A Sala Félix Ribeiro, na Cinemateca Portuguesa, em Lisboa, ainda tem as luzes acesas e o entusiasmo das turmas que vêm de escolas de diferentes partes do mundo sente-se no emaranhado de conversas em diferentes línguas, a diferentes tons. Quando as luzes se apagam, todos sabem o que fazer: o filme vai começar, é hora de fazer silêncio. Há, logo ali, um momento que prova que o cinema é língua universal. A sala está a rebentar pelas costuras porque este ano o encontro de cinema “À Nous Le Cinema!”, momento final do projeto "Cinema, Cem Anos de Juventude", acontece, pela primeira vez, em Lisboa. Ao longo de cinco dias, de 3 a 7 de junho, serão mostrados os filmes que os alunos ali presentes fizeram ao longo deste ano letivo.
Mas o filme que estão prestes a ver não é resultado desta experiência. Na tela gigante começa a passar uma montagem de excertos de Ossos, filme do realizador português Pedro Costa estreado em 1997, quando nenhum daqueles jovens cineastas era sequer nascido. Vê-se o bairro das Fontainhas e outros pedaços de uma Lisboa que já não existe, e embora a história do filme esteja relacionada com um relato que o próprio realizador ouviu, as perguntas que os espectadores lhe farão mais tarde mostram que há temas que ali surgem que ultrapassam fronteiras geográficas e temporais. “Eu reparei que, nos seus filmes, você mostra desigualdades sociais que não estamos acostumados a ver. Porque escolhe esses temas?”, pergunta uma aluna brasileira.

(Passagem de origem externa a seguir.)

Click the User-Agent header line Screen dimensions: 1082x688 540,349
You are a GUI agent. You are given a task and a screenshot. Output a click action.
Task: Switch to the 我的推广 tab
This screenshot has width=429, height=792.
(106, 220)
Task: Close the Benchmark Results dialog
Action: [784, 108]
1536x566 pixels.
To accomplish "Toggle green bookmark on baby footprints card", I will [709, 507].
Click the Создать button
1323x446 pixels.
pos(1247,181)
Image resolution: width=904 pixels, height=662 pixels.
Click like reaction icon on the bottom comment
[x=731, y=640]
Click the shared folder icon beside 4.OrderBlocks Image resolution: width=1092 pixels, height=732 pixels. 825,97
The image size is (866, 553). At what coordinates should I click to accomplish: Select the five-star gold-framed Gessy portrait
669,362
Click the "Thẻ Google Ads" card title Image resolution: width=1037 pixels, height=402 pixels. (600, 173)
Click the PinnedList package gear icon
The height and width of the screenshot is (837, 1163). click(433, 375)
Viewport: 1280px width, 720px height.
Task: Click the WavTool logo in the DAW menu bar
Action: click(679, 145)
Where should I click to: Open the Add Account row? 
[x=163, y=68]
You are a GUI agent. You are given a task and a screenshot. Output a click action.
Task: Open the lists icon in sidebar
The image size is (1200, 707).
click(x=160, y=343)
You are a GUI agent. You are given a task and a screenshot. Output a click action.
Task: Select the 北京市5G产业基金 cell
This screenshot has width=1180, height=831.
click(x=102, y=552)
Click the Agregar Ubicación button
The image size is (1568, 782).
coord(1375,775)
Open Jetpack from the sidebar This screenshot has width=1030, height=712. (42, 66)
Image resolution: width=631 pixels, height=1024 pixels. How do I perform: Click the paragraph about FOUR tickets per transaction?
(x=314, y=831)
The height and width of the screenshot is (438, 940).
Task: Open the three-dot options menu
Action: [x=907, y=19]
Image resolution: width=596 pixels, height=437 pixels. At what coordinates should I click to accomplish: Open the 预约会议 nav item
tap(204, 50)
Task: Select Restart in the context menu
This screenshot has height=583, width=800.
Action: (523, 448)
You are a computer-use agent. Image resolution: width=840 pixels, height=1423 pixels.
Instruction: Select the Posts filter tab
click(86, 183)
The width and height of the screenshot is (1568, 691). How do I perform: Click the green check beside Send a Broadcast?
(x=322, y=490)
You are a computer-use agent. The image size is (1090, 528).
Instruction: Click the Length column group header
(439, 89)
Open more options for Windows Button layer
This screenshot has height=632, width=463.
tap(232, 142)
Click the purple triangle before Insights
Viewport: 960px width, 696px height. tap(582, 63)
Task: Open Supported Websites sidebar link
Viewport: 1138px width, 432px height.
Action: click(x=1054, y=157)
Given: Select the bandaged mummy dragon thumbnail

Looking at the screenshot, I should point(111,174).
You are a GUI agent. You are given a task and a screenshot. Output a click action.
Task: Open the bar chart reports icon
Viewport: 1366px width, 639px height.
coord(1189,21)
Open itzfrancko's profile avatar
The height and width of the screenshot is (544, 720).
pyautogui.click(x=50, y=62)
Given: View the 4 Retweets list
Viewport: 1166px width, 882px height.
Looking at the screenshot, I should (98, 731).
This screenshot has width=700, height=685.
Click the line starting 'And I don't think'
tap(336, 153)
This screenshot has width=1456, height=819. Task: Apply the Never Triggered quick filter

Pedro Costa não está ali ao acaso. Este ano é o padrinho do encontro “À Nous Le Cinema!” e, além de responder às perguntas dos mais novos, irá ver e comentar os seus filmes. À medida que vai respondendo às questões que lhe são colocadas, fala sobre a História do Cinema — a oficial e a do seu cinema. Os braços no ar vão-se levantando, e algumas perguntas denotam uma reflexão em torno destes temas que não começou apenas naquele dia; outra aluna pergunta-lhe como é que se filma um sítio do qual não fazemos parte. No caso de Costa, acabou por fazer parte, já que chegou às Fontainhas através de famílias cabo-verdianas que lhe pediram, no momento da rodagem de Casa de Lava (1994), que entregasse cartas aos seus familiares, quando regressasse a Lisboa. Acabou por ir filmar o bairro, mudar-se para lá e até hoje continua ligado àquelas pessoas e àquelas histórias — conta.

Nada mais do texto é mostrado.